La mayor sujeción de una persona bien sea a otra, bien sea a una institución, es un perjuicio para ella, pues no podrá tomar decisiones de manera completamente libre, sesgada, si acaso, por sus propios errores que, por otro lado, no hacen sino reflejar su humanidad.
Por eso, todo el mundo entiende que la emancipación económica es buena. Para algunos, como yo, esa es, además, una de las bases para defender la reducción de la dependencia del Estado por parte de los ciudadanos. Pero hay mirada diferente hacia la dependencia ciudadana del estado.
Para un Gobierno cualquiera, alardear de que el número de dependientes es mayor es un contrasentido, que sólo se entiende si se acepta que el objetivo de ese gobierno es simplemente someter.
Un Estado moderno, sano, que busca el bienestar de sus ciudadanos, debería tratar, por todos los medios, que todo el mundo disfrutara de la tranquilidad de espíritu que produce saberse independiente económicamente. Por supuesto, en una sociedad hipercompleja, todos dependemos de todos. Pero, cuando esa codependencia se manifiesta en forma de intercambio pacífico y voluntario, como sucede en el mercado, la cosa cambia.

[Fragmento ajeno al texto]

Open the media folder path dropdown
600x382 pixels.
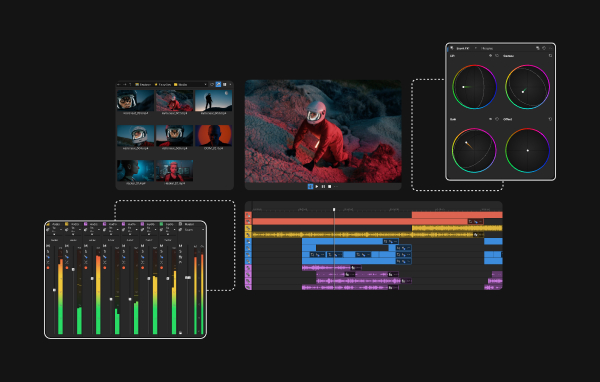click(205, 85)
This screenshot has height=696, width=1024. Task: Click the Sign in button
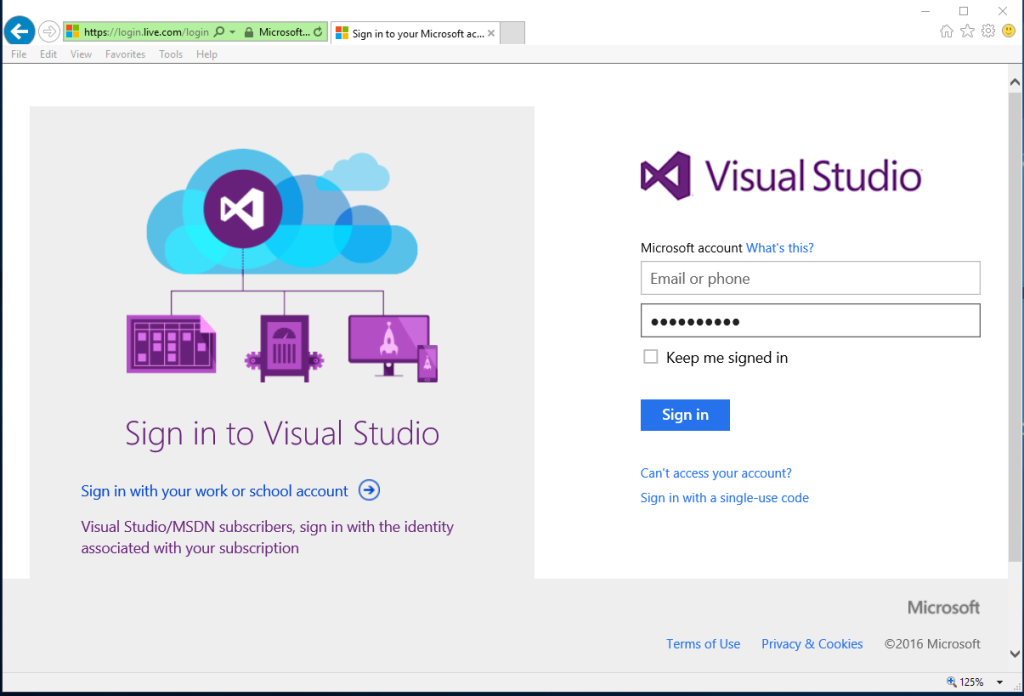[684, 415]
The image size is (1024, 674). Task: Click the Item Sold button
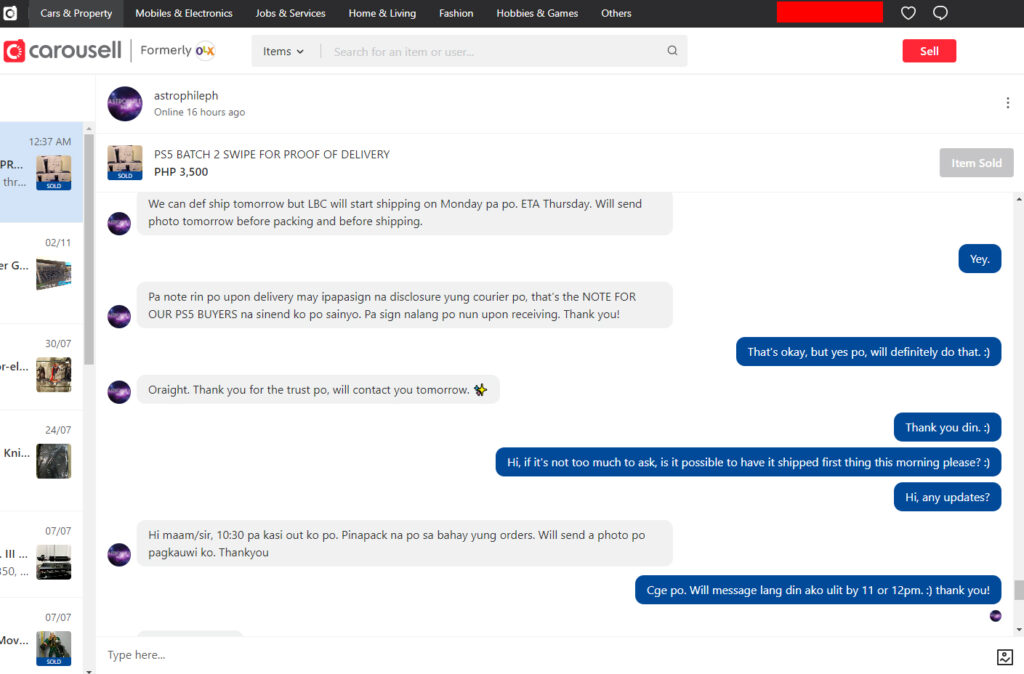click(x=976, y=163)
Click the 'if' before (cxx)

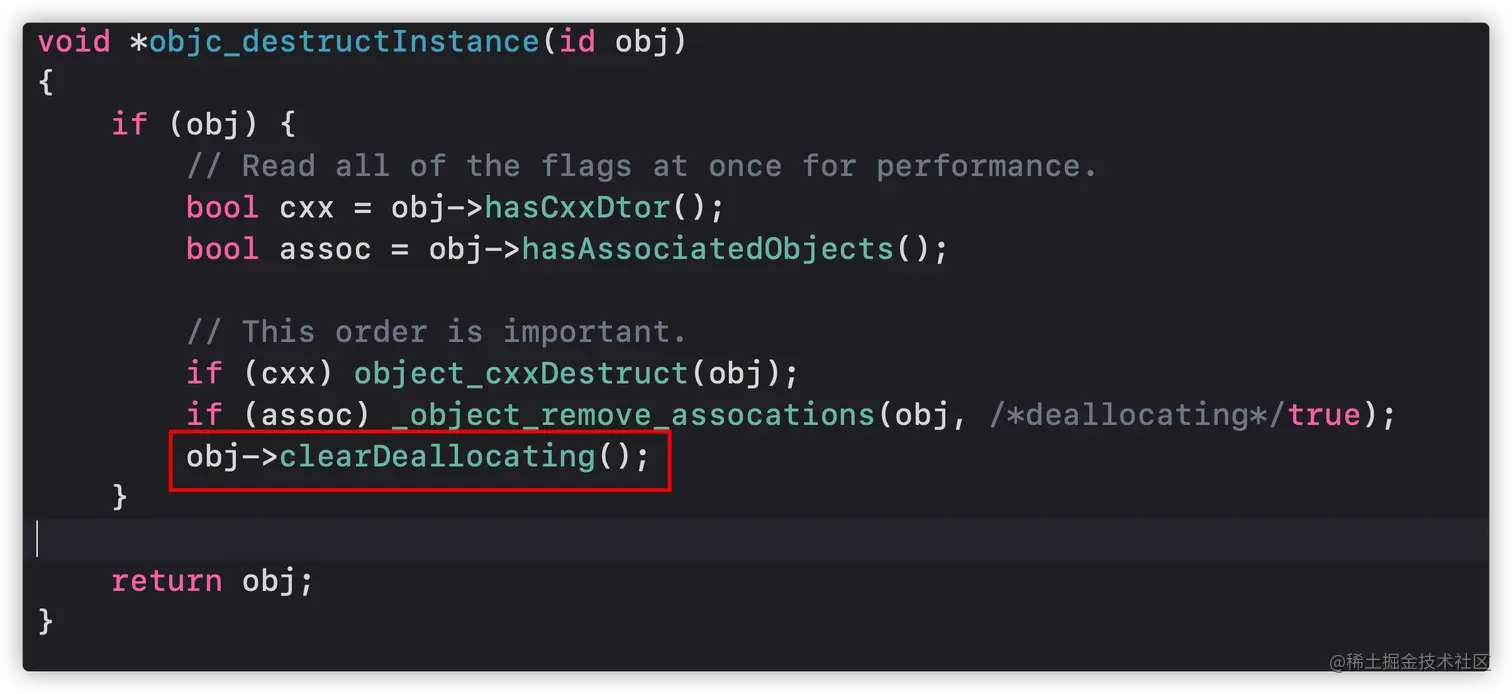(x=204, y=373)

Sin embargo, no parece que nuestros gobernantes se sientan frustrados por la mayor dependencia económica de los españoles y se jactan de lo que señala su fracaso. De hecho, la gestión de los fondos europeos nos va a arrebatar de un zarpazo, un importante pedazo de esa maltrecha independencia.
Por lo que se está filtrando del borrador del decreto ley que regulará la gestión de los fondos europeos, la idea es canalizar la participación del sector privado mediante la creación de sociedades de economía mixta, controladas por el gobierno. Es decir, el Gobierno pone en marcha todavía más incentivos para que se produzca lo que hoy se conoce como cronismo, la colusión entre intereses empresariales y partidistas, que abona el terreno político para que florezcan privilegios a empresarios afines al régimen y, probablemente, más corrupción.
También significa que el gobierno toma las riendas de la inversión y decide qué y dónde invertir. Y me temo lo peor. Porque llevo años estudiando innovación, en mi caso educativa, y sé lo fácil que es que te den gato por liebre.
Hay mucho cantamañanas que se arropa en esto de la innovación y la digitalización. Porque cuando se habla de transformación digital no se hace referencia a utilizar aplicaciones online intensivamente y ya está.
Se trata de darle la vuelta a los procedimientos como a un calcetín. Y eso implica cambiar, en muchas ocasiones, la estructura productiva, los recursos empleados, la estructura de costes, etc. Y para llevar a cabo esa transformación digital tiene que darse un entorno propicio en el mercado, para que sea éste, y no el gobierno, quien señale qué encaja mejor y qué no, con las necesidades del propio proceso.
Mi desconfianza del Gobierno no es un prejuicio: llevamos casi un año de gestión terrible de la pandemia, tanto sanitaria como económica, entre otras cosas. Y antes de la pandemia, diferentes medios se preguntaban por qué España no ahorraba, como otros países europeos, a pesar del incipiente crecimiento. Estamos marcados por el estigma del sobre endeudamiento y el sobre gasto político.
Así que la lectura de los titulares que apuntan al Gobierno Sánchez-Iglesias canalizando los fondos, liderando la inversión privada y llevando las riendas del proceso de innovación digital, a mí me produce vértigo. Además de la desconfianza que acabo de mencionar, porque el entorno en el que se va a producir es el de unas instituciones que, lejos de asegurar asepsia, están como los baños del peor bar de carretera que uno imagine.
Mientras tanto, espero que todos pasen una Nochebuena y una Navidad tranquila y con salud.